"The night he found out about Nyla..." Victoria's laugh came out hollow, a sound like bones splintering. "He showed up at my door in the rain. Said he needed..." She faltered, trapped somewhere between confession and condemnation. Through the bathroom door, we could hear Joslyn's gentle murmurs mixing with Nyla's quieting sobs. "I knew better. God, I knew better. But with Darrell..." Her fingers pressed against her lips like she could hold back the truth, but it spilled out anyway. "I never could resist him."
Lightning lit the windows, casting harsh light across Victoria's face. Each flash showed a different facet of her pain—the woman behind the club, the lover behind the lies, the heart that had been unraveling, and none of us noticed.
"Jesus, Vic." Faith moved across the room with unusual grace, settling beside Victoria. "Why didn't you tell us?"
Victoria's laugh cracked open. "Tell you what?
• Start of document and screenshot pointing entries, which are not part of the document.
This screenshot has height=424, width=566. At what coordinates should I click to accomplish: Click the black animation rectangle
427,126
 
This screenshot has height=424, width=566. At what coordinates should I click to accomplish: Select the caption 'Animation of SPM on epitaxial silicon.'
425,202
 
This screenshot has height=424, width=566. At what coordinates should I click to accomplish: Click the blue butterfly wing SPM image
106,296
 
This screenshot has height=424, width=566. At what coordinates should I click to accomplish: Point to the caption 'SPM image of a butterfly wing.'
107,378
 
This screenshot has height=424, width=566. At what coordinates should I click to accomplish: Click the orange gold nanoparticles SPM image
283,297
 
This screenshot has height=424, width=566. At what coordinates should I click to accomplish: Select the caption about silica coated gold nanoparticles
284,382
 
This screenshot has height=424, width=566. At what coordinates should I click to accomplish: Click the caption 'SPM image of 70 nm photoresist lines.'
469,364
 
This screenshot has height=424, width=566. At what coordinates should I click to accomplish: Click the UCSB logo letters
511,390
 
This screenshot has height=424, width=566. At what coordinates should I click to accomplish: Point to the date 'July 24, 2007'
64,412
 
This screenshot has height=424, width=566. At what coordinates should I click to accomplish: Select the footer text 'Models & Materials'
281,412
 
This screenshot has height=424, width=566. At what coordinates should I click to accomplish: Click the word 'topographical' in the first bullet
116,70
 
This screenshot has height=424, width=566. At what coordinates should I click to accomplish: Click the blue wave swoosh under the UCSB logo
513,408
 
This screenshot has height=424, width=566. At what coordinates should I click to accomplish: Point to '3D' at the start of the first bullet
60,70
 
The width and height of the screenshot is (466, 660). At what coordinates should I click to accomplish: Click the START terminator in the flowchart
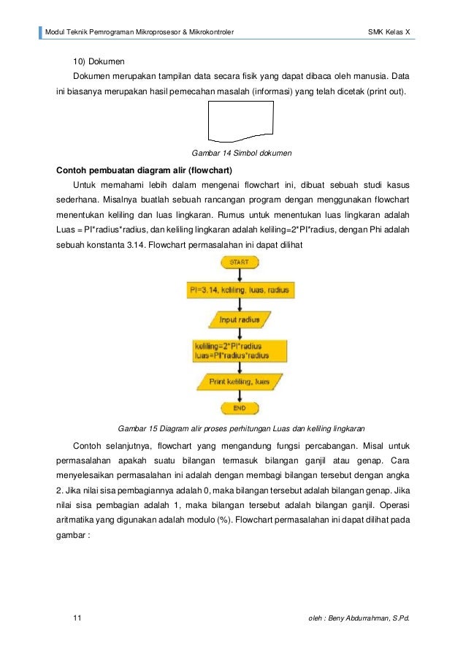pyautogui.click(x=239, y=262)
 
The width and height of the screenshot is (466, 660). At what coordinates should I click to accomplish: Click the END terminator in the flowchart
pyautogui.click(x=239, y=408)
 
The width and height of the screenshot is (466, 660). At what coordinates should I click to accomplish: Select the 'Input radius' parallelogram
pyautogui.click(x=240, y=319)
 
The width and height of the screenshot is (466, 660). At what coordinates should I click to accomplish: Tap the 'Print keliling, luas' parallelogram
pyautogui.click(x=239, y=381)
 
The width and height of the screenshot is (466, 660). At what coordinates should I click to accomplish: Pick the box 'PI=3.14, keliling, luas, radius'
pyautogui.click(x=239, y=290)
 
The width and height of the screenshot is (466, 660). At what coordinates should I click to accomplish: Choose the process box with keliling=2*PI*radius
pyautogui.click(x=239, y=350)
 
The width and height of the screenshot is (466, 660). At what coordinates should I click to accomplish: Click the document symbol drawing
pyautogui.click(x=240, y=121)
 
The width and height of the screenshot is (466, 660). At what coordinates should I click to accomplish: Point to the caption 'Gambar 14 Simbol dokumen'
pyautogui.click(x=241, y=153)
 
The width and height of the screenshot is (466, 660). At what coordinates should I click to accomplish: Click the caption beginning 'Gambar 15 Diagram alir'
pyautogui.click(x=241, y=428)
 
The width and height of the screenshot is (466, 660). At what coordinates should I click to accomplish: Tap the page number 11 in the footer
pyautogui.click(x=77, y=619)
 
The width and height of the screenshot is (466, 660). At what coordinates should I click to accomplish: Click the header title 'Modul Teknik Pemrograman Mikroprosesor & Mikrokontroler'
pyautogui.click(x=140, y=32)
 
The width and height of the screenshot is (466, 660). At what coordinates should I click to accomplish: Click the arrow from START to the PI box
pyautogui.click(x=239, y=275)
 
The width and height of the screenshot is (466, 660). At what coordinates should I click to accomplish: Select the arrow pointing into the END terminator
pyautogui.click(x=239, y=396)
That I let him in every time he showed up at my door? That I knew better—"She stopped, hands unsteady. "I knew better, but I did it anyway. He never loved me—I was just easy."
"Some men have that effect," Libby said quietly, turning her wedding ring restlessly. "They make you believe this time will be different."
She twisted the silver band. I didn't know much about Libby, only what everyone knew: she'd been married once, until her husband ended his life.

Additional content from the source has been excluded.